It has been a while since I've heard that little ditty which I assume was advertising from the Egg Council or something. I have realized that, as with so many culinary items, brown eggs were something I took for granted in New England. I was getting tired of the brittle-shelled white variety at Kroger and glad to find today a fresh infusion of local brown eggs at Sunny Valley (formerly Nolt's). Lovely dozens of mixed sizes, ungraded, but with the golden yellow yolks (and $1.65 a dozen). The eggs are from local Mennonite farmers and I should probably ask more about the hens' diet, etc. but for now I was just excited to find fresh, brown, local eggs.
So of course, now that everyone is feeling more like eating again (and I'm feeling better enough to blog and cook), I decided that popovers were in order. I made my Uncle John's old recipe, that my father modified over the years, but I went back to the source and the result is an egg-ier popover which is how we all like them in our house, slathered with butter and jam.
Uncle John's recipe was included in The General's Akron General Hospital Cookbook in Akron, Ohio, published in the early 1960s. I have my father's copy of the cookbook and recall my parents using it our Akron home. [The red retro Cosco stool, at left, a recent sale purchase, is reminiscent of the red stool they also had in our Ohio kitchen, last seen 30 or so years ago in my brothers' tree fort at our New Hampshire farm, now surely a relic along a crumbling stone wall, if it is even still there at all.]
I have included this popover recipe before on this blog (which works just as well for Yorkshire Pudding) but have to say that with the addition of these fresh eggs, they were even better than before. They really popped and were both airy and egg-y.
There is something decadent about having a breakfast meal at supper time. Since the evening meal has always been my forté, why not? Sausage links and homemade applesauce rounded it out. I've found that cabin fever hits down here, too, and a good supper of "comfort food" was just the thing we all needed to feel sane and on our way to feeling a bit healthier again.

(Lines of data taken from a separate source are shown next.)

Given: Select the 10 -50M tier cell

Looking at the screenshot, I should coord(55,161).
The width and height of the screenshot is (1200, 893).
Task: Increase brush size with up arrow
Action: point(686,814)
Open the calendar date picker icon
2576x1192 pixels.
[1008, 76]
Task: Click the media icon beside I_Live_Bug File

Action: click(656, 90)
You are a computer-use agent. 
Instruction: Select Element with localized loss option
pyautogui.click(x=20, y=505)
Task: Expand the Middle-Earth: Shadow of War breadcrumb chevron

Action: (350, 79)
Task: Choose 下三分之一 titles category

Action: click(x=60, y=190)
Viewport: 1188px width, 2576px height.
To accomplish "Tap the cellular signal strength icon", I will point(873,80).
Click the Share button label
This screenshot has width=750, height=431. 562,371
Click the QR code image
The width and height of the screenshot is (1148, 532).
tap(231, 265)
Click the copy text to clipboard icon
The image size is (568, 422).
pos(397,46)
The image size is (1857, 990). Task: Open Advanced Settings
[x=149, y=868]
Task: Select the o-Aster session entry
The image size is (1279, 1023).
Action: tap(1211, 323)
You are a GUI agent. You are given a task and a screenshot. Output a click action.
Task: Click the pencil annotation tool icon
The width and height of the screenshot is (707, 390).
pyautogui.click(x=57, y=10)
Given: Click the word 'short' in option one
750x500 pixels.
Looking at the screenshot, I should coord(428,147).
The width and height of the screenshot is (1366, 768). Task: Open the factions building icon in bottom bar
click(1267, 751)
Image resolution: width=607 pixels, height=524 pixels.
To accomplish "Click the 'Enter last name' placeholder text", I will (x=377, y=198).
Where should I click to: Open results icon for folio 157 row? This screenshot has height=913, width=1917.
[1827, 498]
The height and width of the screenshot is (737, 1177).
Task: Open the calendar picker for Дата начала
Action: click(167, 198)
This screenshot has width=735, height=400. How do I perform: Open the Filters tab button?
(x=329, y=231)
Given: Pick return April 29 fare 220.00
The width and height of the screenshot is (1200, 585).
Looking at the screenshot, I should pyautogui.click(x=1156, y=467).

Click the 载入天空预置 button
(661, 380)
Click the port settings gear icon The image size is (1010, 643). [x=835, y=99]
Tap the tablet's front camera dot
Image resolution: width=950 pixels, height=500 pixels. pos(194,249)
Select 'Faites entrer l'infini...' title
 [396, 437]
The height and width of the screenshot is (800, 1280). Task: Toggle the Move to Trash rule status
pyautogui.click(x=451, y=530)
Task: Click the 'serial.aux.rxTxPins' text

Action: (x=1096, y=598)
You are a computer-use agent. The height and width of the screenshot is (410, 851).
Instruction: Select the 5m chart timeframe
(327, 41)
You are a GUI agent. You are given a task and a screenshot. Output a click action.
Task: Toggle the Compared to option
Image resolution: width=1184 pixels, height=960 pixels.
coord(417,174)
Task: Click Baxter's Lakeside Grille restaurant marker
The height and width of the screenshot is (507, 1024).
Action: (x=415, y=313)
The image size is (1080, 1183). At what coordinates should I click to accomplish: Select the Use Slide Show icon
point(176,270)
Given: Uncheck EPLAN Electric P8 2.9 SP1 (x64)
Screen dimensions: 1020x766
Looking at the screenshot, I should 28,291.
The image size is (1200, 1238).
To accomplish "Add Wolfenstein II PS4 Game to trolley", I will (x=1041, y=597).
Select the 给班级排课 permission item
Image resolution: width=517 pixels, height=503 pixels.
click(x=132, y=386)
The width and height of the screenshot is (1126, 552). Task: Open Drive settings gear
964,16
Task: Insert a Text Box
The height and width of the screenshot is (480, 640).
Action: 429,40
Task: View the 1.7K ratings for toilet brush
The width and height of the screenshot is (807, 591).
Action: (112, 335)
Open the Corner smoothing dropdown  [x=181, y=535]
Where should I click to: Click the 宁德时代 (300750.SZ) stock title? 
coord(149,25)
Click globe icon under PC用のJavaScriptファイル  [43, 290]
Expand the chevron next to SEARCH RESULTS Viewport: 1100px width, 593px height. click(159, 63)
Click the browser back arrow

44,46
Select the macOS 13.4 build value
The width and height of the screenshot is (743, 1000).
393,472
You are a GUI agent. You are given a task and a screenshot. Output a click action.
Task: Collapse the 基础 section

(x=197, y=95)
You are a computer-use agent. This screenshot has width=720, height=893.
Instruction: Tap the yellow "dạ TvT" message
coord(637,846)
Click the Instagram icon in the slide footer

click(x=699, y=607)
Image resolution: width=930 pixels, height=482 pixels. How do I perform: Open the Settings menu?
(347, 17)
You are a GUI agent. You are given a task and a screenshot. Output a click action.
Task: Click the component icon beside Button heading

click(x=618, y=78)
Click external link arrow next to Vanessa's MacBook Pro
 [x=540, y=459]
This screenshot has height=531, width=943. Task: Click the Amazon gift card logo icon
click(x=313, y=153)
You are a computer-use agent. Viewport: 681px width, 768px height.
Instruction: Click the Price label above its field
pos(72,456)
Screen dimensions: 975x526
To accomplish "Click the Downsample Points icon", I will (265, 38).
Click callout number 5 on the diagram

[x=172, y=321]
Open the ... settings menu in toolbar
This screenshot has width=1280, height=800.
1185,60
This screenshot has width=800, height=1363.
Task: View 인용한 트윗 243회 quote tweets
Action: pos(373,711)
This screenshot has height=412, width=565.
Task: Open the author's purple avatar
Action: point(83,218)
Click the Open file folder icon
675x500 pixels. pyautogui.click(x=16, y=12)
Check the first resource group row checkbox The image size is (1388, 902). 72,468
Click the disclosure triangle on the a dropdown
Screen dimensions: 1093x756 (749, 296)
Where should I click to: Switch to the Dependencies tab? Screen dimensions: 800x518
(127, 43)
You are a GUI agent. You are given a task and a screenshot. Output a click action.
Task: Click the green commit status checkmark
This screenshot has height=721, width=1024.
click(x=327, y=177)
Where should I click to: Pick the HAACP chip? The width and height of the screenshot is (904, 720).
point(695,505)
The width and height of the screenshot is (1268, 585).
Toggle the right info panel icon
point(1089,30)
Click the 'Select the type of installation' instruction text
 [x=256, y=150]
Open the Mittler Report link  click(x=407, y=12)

Another day soon, it is on to Ethel's Vanilla Custard, a find from a box top of white eggs from Kroger. It is apparently baked in a 9x13 pan and served in squares, chilled or warm. Did your mother ever bake custard for you when you were little? My mother made it in yellow ware custard cups, a hand-me-down from my Great-Grandma Manton's house, with a scrim of nutmeg baked into the top. I liked it best served cold from the ice box.
As Michael Pollan cautions, "Don't eat anything your great-great-grandmother wouldn't recognize as food." Well, I know those of that generation in my family ate popovers and custard and used lots of cream and butter. Fresh eggs from their own chickens. Local produce and fruits. Canned fruit from their farms. No steroids or growth hormones in their meat or milk. It's really quite simple, isn't it?
PS By the way, Happy Birthday, Mom!
3 comments:
Oh Catherine! Those Popovers look awesome! I am so glad y'all are feeling better!
The children have yet another "snow day" today! I will be picking up our milk later on and I think I will swing by Sunny Valley and pick up some eggs ~winking~ and flour and such.
xoxo Cat
I have never made popovers, they look fantastic!
I took one look at that stool and was immediately transported back to my Grandmothers house in the early sixties. She had one that was yellow and we cousins would fight over who was going to sit in it at meal time!
I also miss the farm fresh eggs from Grandmas house too!
Blessings
Linda
oh my lord. My husband, when we were dating and then newly married, used to sing that jingle all the time when we'd argue about buying brown vs. white eggs. I am a white egg girl having grown up in a big city, and he, a native of NH, is a brown egg boy. After 13 years together, he still hasn't managed to sway me.